*** DATA SUPPLIED Section Begins ***
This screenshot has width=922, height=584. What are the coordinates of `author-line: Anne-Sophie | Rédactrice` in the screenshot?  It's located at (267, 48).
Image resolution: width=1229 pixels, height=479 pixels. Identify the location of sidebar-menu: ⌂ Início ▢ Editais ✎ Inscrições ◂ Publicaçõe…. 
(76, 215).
*** DATA SUPPLIED Section Ends ***
*** DATA SUPPLIED Section Begins ***
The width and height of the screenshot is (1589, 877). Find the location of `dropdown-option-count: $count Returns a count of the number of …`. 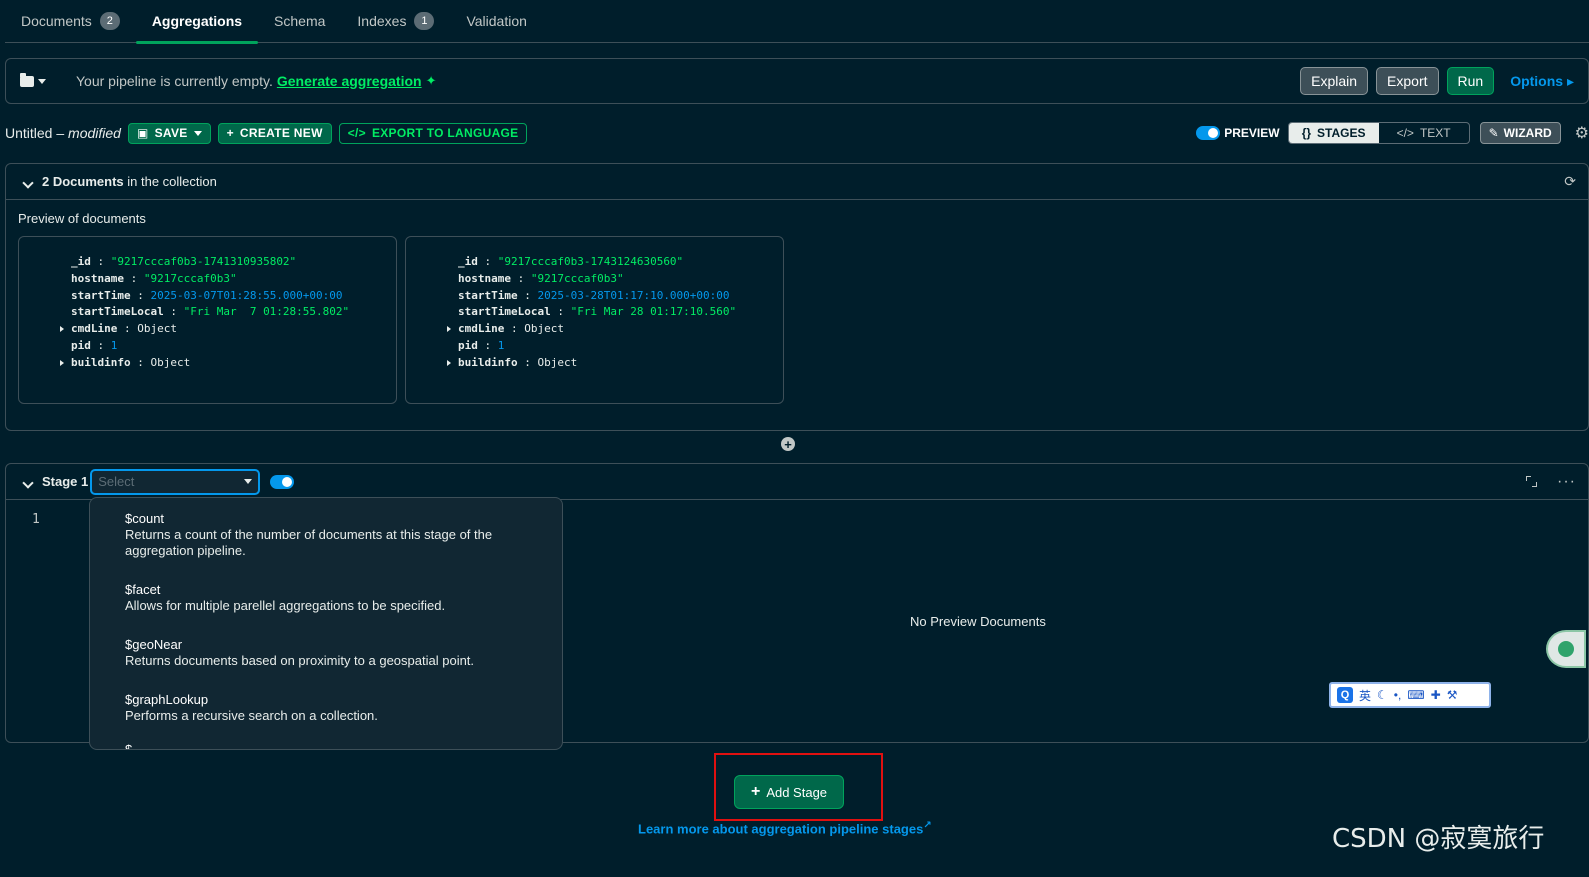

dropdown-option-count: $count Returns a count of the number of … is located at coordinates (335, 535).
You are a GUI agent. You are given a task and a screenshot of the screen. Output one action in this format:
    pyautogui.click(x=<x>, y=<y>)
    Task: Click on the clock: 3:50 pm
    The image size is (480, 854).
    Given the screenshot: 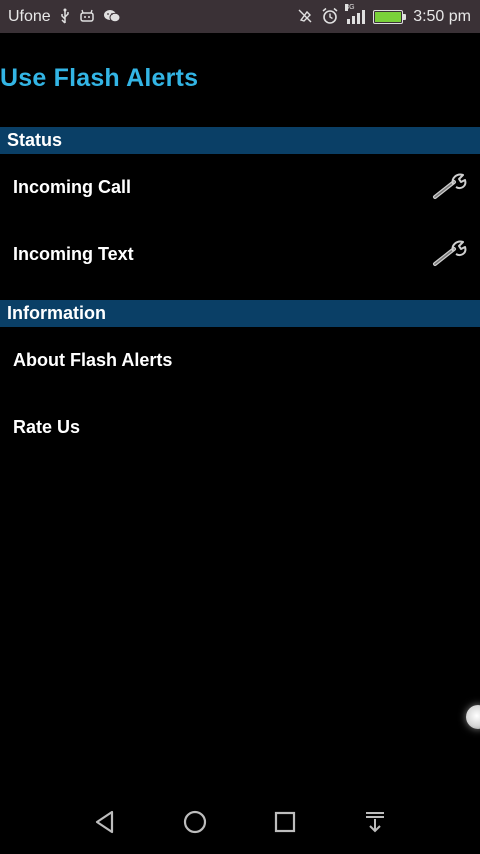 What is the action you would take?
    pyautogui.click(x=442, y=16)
*** DATA SUPPLIED Section Ends ***
> _TASK ITEM_
Rewrite everything from the line containing "The width and" down to the line containing "coordinates (335, 535)." as a two-column CSV headed item and answer. Give one row per item, with its text and its answer each in a single quoted field and line breaks turned into spaces, and leave the pictures out.

> _SOLUTION BELOW_
item,answer
"The width and height of the screenshot is (1589, 877). Find the location of `dropdown-option-count: $count Returns a count of the number of …`.","dropdown-option-count: $count Returns a count of the number of … is located at coordinates (335, 535)."